Fair Work Commission rules on workplace vaccination mandates

Public news

A Fair Work Commission (FWC) full bench majority has ruled that it is "entirely" against the public interest to grant a worker, who was sacked for refusing a flu shot, permission to appeal against the quashing of her unfair dismissal claim.

FWC Vice President, Adam Hatcher and Commissioner, Bernie Riordan said they had real doubts over the aged care receptionist's claim she previously suffered an allergic reaction to the vaccine and they "do not intend, in the circumstances of the current pandemic, to give any encouragement to a spurious objection to a lawful workplace vaccination requirement".

In a passionate dissenting judgment, Deputy President Lyndall Dean said the majority ruling "has denied (the worker) the protections afforded by the Fair Work Act in part because of 'an inference that she holds a general anti-vaccination position’”.

G&B Lawyers, which represented the former Sapphire Coast Community Aged Care Ltd worker, confirmed the worker will challenge the decision in the Federal Court.

Sapphire dismissed the worker from her role at Imlay House in Pambula, NSW in July last year, for being unable to fulfil the inherent requirements of her role because she objected to being vaccinated against the flu, as required by a COVID-19-related public health order for residential aged care facilities.

The worker lost her bid to be reinstated in April this year, with FWC Commissioner, Donna McKenna backing the employer's decision not to accept the worker's influenza vaccine medical contraindication (IVMC) form.

Her GP had crossed the box for "other medical contraindication" on the form and stated she suffered "severe facial swelling and a rash lasting 10 months" after receiving a workplace flu shot in 2016.

Sapphire determined this did not meet the strict criteria for a qualifiable medical contraindication, meaning she wasn't exempt from the health order.

Commissioner McKenna found Sapphire "acted in an objectively prudent and reasonable way in not permitting the (worker) to work within Imlay House absent an up-to-date flu shot".

In seeking permission to appeal, the worker told Vice President Hatcher, Deputy President Dean and Commissioner Riordan that Commissioner McKenna should have found the health order did not create a legal impediment to her entering her workplace.

But Vice President Hatcher and Commissioner Riordan said they had "real doubt as to the credibility of the main tenet of (the worker's) case, namely that she objected to taking the influenza vaccine because of an alleged previous allergic reaction to it".

• _Given information_:
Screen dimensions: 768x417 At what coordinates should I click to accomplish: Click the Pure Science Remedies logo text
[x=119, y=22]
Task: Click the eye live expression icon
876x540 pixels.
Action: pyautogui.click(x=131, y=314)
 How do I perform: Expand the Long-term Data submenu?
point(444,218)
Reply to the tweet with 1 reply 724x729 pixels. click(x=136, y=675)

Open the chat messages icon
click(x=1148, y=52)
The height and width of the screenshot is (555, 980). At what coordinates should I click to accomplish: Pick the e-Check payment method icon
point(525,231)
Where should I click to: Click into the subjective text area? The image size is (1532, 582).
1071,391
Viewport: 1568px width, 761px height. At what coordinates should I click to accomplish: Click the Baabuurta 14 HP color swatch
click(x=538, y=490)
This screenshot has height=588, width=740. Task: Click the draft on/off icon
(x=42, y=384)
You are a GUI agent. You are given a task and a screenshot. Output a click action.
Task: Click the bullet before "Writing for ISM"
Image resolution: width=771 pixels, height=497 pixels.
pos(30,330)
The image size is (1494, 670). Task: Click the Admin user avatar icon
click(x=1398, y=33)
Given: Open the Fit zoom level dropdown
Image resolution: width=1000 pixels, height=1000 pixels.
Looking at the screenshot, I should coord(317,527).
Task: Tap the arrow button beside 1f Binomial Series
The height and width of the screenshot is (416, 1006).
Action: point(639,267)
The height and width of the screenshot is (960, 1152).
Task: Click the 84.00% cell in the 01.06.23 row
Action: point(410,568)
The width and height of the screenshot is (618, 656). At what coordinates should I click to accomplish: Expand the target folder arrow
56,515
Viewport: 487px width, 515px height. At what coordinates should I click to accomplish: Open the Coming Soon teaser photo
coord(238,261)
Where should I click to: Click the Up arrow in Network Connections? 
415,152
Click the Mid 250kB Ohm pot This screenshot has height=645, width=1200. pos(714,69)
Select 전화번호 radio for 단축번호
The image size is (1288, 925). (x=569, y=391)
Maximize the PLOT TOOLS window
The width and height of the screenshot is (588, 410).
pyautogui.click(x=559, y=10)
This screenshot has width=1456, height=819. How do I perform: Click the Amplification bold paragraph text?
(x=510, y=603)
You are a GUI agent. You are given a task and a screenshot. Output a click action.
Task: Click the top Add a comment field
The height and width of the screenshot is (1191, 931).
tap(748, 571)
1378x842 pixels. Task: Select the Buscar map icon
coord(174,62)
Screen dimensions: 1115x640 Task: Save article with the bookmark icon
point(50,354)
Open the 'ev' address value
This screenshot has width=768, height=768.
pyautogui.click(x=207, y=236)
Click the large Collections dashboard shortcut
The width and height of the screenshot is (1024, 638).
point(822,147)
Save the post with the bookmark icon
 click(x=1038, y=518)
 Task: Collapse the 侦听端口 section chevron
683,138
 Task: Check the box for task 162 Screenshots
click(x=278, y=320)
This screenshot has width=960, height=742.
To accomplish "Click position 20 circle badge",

• _Work task A_: In the article on the Fair Work Commission ruling, why did Sapphire dismiss the worker from her role at Imlay House? Answer in one to three sentences.
• _Work task B_: Write the next part of the article on the Fair Work Commission vaccination ruling, picking up after its final sentence.

• _Output A_: Sapphire dismissed her because she could not fulfil the inherent requirements of her role. She objected to the flu vaccination that a COVID-19-related public health order required for residential aged care facilities.

• _Output B_:
A specialist immunologist told the April proceeding that the worker's skin condition was probably chronic dermatitis. He said even if it was a rare case of vaccine-related reaction, it would have been a treatable condition that did not constitute a contraindication.

The FWC heard there was no record of the worker seeking medical treatment for her skin condition, her various accounts of her purported allergic reaction were inconsistent, and she did not tell Sapphire about this adverse reaction until she was stood down for refusing the flu shot last year.

Vice President Hatcher and Commissioner Riordan noted the worker revealed her "general anti-vaccination position" in May 2020, when she wrote to the employer stating she "strongly [believes] that whether to have an invasive medical procedure is a personal decision and I should not be subjected to coercion".

"We consider that the public interest weighs entirely against the grant of permission to appeal," Vice President Hatcher and Commissioner Riordan said.

Further, the worker's unwillingness to indicate whether she would have a COVID-19 vaccination "points to the lack of utility in granting permission to appeal, since there could be no possibility of granting [her] preferred remedy of reinstatement absent an advance commitment from her to take the COVID-19 vaccine", they said.

Deputy President Dean said she would have quashed Commissioner McKenna's decision and reinstated the worker to her former position. "Never have I more strenuously disagreed with an outcome in an unfair dismissal application," she said.

She said she disagreed with the majority that IVMC forms limited possible contraindications to the point where the health order exemptions did not apply to this worker.

Deputy President Dean noted many employers are declaring vaccination mandates despite Safe Work Australia stating "most employers will not need to make vaccination mandatory to comply with the model WHS laws".

She said employers need to implement a range of controls other than vaccines to meet their health and safety obligations in relation to COVID-19 and it is "not proportionate, reasonable or necessary to 'lock out' those who are unvaccinated".

"All Australians, including those who hold or are suspected of holding 'anti-vaccination sentiments', are entitled to the protection of our laws, including the protections afforded by the Fair Work Act. In this regard, one can only hope that the majority decision is recognised as an anomaly and not followed by others," she said.